[ClusterLabs] Pacemaker 1.1.17 Release Candidate 4 (likely final)

Wed Jun 21 14:10:04 UTC 2017

On 06/21/2017 02:58 AM, Ferenc Wágner wrote:
> Ken Gaillot <kgaillot at redhat.com> writes:
> 
>> The most significant change in this release is a new cluster option to
>> improve scalability.
>>
>> As users start to create clusters with hundreds of resources and many
>> nodes, one bottleneck is a complete reprobe of all resources (for
>> example, after a cleanup of all resources).
> 
> Hi,
> 
> Does crm_resource --cleanup without any --resource specified do this?
> Does this happen any other (automatic or manual) way?

Correct.

A full probe also happens at startup, but that generally is spread out
over enough time not to matter.

Prior to this release, a full write-out of all node attributes also
occurs whenever a node joins the cluster, which has similar
characteristic (due to fail counts for each resource on each node). With
this release, that is skipped when using the corosync 2 stack, since we
have extra guarantees there that make it unnecessary.

> 
>> This can generate enough CIB updates to get the crmd's CIB connection
>> dropped for not processing them quickly enough.
> 
> Is this a catastrophic scenario, or does the cluster recover gently?

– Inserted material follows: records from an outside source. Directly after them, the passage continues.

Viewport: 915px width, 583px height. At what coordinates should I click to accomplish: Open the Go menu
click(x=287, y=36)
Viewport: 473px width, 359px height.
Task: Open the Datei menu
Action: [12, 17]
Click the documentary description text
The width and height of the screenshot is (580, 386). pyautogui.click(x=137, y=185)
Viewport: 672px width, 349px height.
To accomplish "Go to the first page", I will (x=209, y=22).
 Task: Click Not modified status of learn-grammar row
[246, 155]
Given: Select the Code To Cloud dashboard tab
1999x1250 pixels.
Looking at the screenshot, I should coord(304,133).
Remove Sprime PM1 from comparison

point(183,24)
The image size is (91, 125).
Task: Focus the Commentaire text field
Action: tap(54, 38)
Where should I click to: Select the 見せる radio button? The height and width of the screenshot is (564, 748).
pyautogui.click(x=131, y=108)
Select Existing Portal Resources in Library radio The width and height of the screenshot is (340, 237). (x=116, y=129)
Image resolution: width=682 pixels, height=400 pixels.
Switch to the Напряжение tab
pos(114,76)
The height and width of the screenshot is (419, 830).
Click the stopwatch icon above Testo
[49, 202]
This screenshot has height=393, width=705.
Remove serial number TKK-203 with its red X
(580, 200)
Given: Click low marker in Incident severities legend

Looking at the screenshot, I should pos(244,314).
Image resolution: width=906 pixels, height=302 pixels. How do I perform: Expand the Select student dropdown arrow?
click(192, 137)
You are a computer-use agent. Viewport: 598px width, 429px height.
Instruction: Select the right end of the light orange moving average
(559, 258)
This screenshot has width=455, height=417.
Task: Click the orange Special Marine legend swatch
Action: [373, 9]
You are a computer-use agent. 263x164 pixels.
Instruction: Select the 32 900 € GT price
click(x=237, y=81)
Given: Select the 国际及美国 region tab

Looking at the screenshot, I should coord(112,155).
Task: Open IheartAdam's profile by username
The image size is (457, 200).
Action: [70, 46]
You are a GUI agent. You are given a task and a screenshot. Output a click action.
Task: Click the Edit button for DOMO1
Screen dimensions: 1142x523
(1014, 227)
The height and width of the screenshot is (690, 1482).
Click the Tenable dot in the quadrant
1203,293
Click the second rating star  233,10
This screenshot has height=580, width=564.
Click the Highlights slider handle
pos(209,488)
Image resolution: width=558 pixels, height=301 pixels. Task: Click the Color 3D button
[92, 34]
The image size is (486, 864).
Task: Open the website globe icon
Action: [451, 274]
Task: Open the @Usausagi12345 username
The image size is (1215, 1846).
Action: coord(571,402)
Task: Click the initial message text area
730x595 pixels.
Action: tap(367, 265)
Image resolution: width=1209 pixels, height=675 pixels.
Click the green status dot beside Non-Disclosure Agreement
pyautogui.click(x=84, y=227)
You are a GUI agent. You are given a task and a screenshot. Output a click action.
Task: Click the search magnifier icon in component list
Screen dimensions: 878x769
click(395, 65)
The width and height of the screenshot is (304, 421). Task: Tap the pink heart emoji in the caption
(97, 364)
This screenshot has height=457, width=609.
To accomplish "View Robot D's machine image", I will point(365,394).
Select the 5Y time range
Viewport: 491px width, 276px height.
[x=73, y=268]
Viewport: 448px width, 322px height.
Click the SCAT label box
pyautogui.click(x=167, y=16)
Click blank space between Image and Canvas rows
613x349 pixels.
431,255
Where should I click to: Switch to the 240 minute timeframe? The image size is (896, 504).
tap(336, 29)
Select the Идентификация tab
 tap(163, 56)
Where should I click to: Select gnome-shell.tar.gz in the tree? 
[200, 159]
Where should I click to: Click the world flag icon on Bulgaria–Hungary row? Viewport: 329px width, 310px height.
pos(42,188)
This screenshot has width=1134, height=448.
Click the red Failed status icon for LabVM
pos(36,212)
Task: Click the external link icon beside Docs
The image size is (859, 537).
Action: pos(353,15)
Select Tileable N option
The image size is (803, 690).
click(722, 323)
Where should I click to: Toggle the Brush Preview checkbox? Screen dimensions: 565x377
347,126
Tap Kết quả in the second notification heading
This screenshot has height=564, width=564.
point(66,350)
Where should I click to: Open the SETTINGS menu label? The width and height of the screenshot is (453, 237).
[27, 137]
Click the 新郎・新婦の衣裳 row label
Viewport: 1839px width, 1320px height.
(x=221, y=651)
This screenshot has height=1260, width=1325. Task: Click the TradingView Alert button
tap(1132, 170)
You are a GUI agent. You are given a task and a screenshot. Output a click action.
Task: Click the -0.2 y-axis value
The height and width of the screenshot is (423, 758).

The crmd exits, leading to node fencing.

>> This bottleneck has been addressed with a new cluster option,
>> cluster-ipc-limit, to raise the threshold for dropping the connection.
>> The default is 500. The recommended value is the number of nodes in the
>> cluster multiplied by the number of resources.
> 
> I'm running a production cluster with 6 nodes and 159 resources (ATM),
> which gives almost twice the above default.  What symptoms should I
> expect to see under 1.1.16?  (1.1.16 has just been released with Debian
> stretch.  We can't really upgrade it, but changing the built-in default
> is possible if it makes sense.)

Even twice the threshold is fine in most clusters, because it's highly
unlikely that all probe results will come back at exactly the same time.
The case that prompted this involved 200 resources whose monitor action
was a simple pid check, so they executed near instantaneously (on 9 nodes).

The symptom is an "Evicting client" log message from the cib, listing
the pid of the crmd, followed by the crmd exiting.

Changing the compiled-in default on older versions is a potential
workaround (search for 500 in lib/common/ipc.c), but not ideal since it
applies to all clusters (even those too small to need it) and all
clients (including command-line clients, whereas the new
cluster-ipc-limit option only affects connections from other cluster
daemons).

The only real downside of increasing the threshold is the potential for
increased memory usage (which is why there's a limit to begin with, to
avoid an unresponsive client from causing a memory surge on a cluster
daemon). The usage is dependent on the size of the queued IPC messages
-- for probe results, it should be under 1K per result. The memory is
only used if the queue actually backs up (it's not pre-allocated).